-- start Source excerpt --
The second important problem is the estimation of the kinetics of induced residual stresses in the field of temperature-force (operational) loads, since the relaxation of RS occurs due to creep. As a consequence, it becomes necessary to develop methods for solving boundary value problems with an initial stress-strain state under creep conditions. An analysis of publications shows that this subject is in nascent stage and being developed mainly in the scientific school of Samara State Technical University with the participation of the authors of this article. Let us stress out the article [8], in which the method for solving the boundary value problem on RS relaxation in a hardened cylinder under a tensile axial load and torsional moment is implemented. However, in applied researches, there is another kind of problems, where surface-hardened rods at the initial moment are exposed to axial and circumferential deformations that are then rigidly fixed. A technical example of such a mode of operation is the shrouded blades of the compressor and turbine of an aircraft engine (certainly, with a more complex geometric design). In connection with the above, the purpose of this article is to generalize the method proposed in [8] to the case of RS relaxation in a solid surface-hardened cylindrical specimen under creep conditions with rigid (fixed) constraints on linear and angular deformations.
-- end Source excerpt --
-- start Supplied records --
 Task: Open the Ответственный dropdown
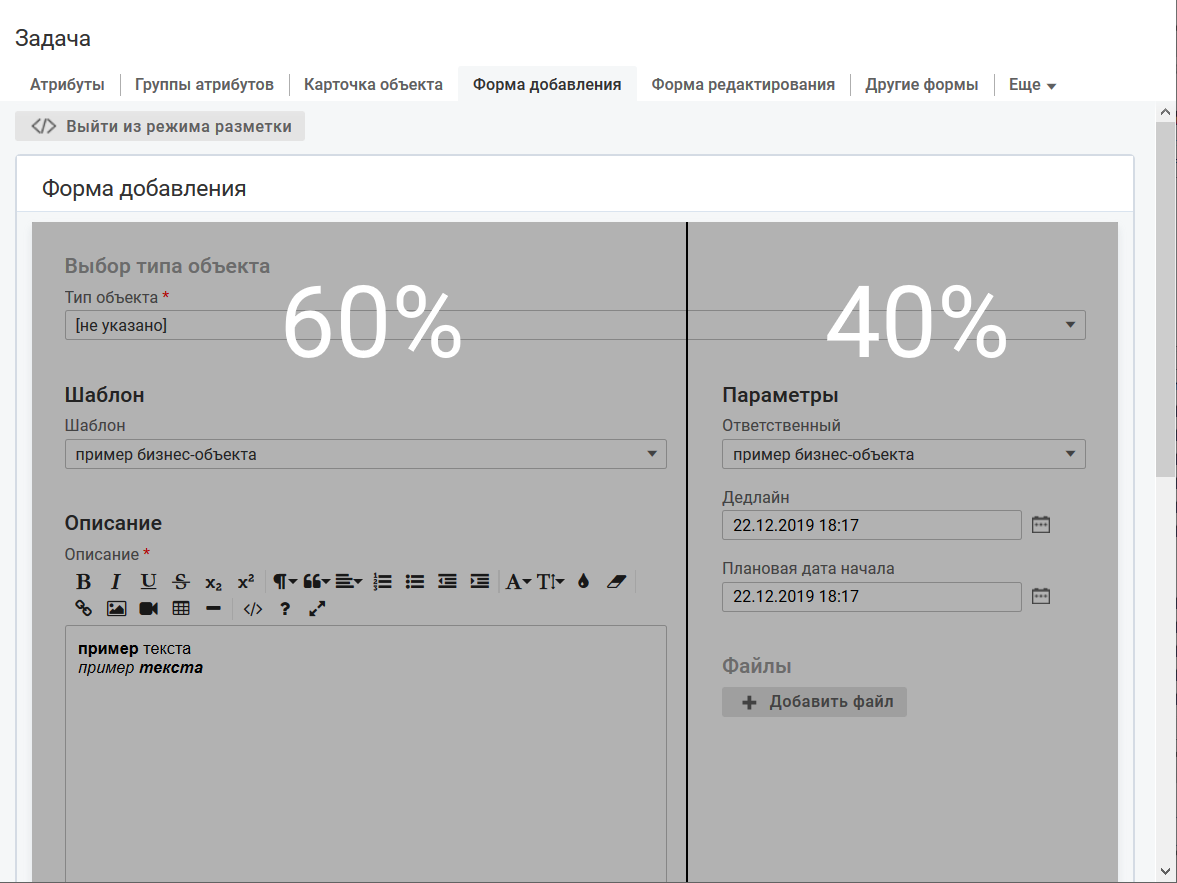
-- end Supplied records --
-- start Supplied records --
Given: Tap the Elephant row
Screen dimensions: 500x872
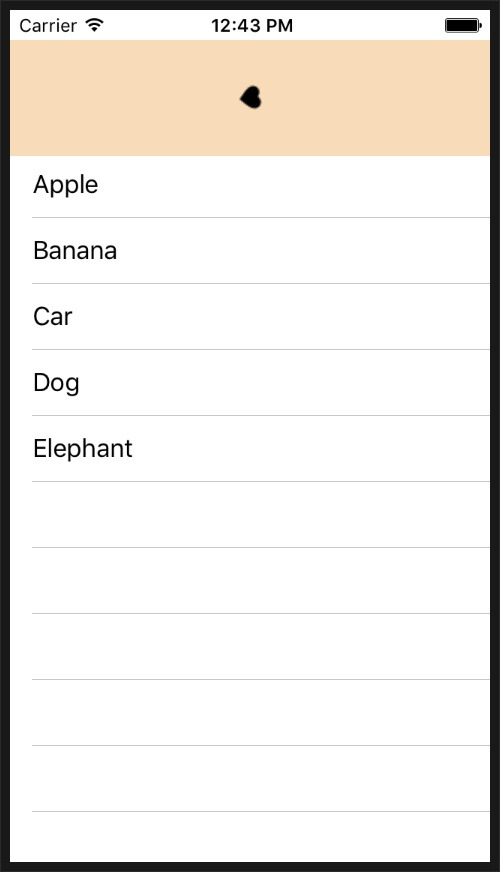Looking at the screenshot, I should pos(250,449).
-- end Supplied records --
*Exercise prompt*
According to the excerpt on residual stress relaxation, what is given as a technical example of surface-hardened rods whose axial and circumferential deformations are rigidly fixed? The records are not required for the task that comes next.

*Result for this task*
The shrouded blades of the compressor and turbine of an aircraft engine.